Taking orders and taking it seriously

The best way to explain your needs to a waiter or waitress is to be as honest and open as possible. I start every order by saying,

“I have strict dietary needs. My kidneys failed five years ago and I cannot have any sodium in my diet.”

This usually makes their ears perk up and I know I have their full attention. Just saying, “I can’t have salt,” doesn’t ignite the same amount of gravity nor does it end in a successful, sodium-free meal. Admittedly, this kind of candor can be a little intimidating, especially when dining with a group of people, new friends, or while on a first date. But…get over it. Because if you are kind, grateful, and engaging, chances are you will (A) receive a great meal and (B) be remembered by the waitstaff.

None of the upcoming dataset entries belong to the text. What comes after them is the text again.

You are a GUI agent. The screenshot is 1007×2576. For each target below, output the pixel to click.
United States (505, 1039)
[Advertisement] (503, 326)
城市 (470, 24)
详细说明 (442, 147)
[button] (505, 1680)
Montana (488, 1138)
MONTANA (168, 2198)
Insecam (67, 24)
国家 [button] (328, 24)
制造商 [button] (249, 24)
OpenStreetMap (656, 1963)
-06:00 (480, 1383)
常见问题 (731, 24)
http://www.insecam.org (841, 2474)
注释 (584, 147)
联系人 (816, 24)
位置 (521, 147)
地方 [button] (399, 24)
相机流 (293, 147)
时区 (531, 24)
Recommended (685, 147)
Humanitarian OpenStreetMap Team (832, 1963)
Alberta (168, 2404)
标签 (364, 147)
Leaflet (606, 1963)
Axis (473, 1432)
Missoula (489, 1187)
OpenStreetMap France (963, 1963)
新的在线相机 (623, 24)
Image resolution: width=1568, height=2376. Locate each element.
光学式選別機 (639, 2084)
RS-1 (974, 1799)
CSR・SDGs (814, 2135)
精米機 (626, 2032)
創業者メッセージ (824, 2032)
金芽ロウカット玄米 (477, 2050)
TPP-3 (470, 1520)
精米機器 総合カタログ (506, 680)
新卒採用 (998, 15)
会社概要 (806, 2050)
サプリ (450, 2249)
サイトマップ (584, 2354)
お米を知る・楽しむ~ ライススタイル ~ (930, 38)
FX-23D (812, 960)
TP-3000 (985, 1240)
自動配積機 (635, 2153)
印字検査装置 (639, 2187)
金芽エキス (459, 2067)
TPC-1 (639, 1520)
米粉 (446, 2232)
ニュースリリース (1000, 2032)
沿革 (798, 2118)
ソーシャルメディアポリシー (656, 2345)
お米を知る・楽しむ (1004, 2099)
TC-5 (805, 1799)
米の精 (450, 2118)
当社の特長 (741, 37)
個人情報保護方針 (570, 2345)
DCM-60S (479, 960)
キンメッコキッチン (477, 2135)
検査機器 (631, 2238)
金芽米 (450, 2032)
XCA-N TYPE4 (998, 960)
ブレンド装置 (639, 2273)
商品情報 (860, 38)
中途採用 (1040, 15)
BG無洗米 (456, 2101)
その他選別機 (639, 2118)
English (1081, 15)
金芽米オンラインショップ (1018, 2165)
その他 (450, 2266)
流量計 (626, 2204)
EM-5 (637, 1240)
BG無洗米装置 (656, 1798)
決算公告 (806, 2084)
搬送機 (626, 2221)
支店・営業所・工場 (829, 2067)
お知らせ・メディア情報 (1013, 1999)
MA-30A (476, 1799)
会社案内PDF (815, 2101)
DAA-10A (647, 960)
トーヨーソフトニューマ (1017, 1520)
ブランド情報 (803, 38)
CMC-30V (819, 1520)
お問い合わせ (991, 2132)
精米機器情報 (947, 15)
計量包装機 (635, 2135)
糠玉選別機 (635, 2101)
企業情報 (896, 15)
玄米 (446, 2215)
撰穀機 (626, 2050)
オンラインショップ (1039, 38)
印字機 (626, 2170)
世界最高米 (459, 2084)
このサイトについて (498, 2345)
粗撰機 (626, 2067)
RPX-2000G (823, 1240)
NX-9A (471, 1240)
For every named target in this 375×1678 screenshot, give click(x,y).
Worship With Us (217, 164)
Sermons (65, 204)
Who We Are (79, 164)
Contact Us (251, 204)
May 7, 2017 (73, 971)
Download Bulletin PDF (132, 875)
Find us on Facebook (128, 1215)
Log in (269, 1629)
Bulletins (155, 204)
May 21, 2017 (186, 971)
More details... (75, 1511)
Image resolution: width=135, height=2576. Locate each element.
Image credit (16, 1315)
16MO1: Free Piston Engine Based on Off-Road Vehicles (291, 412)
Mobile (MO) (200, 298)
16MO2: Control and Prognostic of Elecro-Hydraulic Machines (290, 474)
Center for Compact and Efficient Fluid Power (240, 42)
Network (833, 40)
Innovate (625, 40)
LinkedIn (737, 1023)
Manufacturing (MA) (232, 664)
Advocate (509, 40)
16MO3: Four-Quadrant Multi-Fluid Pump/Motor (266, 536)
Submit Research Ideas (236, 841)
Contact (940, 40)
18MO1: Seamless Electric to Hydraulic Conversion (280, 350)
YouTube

Standing out is not a bad thing. I have formed many great relationships with San Francisco restaurants that I am no longer a nameless customer. Chefs and waitstaff know me and when frequeting these familiar spots, eating out and eating sodium free becomes less and less of a hassle. So own it and be frank with your needs – it will end up benefiting you in countless ways.

The List

Here is what I cannot have – and of course your needs may vary, but this is a good place to start:

no salt * no salted butter * nothing pre-seasoned or pre-marinated * no shellfish * no pre-made broth or sauces with salt * no vegetables that have been blanched or boiled in salt water * no soy or Teriyaki * nothing pickled, smoked, or braised * no pre-canned, pre-packaged veggies * no dairy or cheese

Here is what I can have – and this is equally important to list as it gives the chef more creative license and you will end up being served a more flavorful meal:

meat: beef, poultry, fish, oysters (from the pacific only!), and clams

for flavor: olive oil, most vinegars, citrus, garlic, onions, fresh herbs, reduction sauces, wine, sweet butter, and cream

all fresh veggies

all grains (rice and pasta) that are cooked salt-free water


Send your thanks

Whether you walk over to the kitchen or write a hand-written note, giving some thanks never hurts. Chances are, a busy kitchen went out of its way to meet your needs. A smile goes a long way and those simple words makes a restaurant want to serve you again.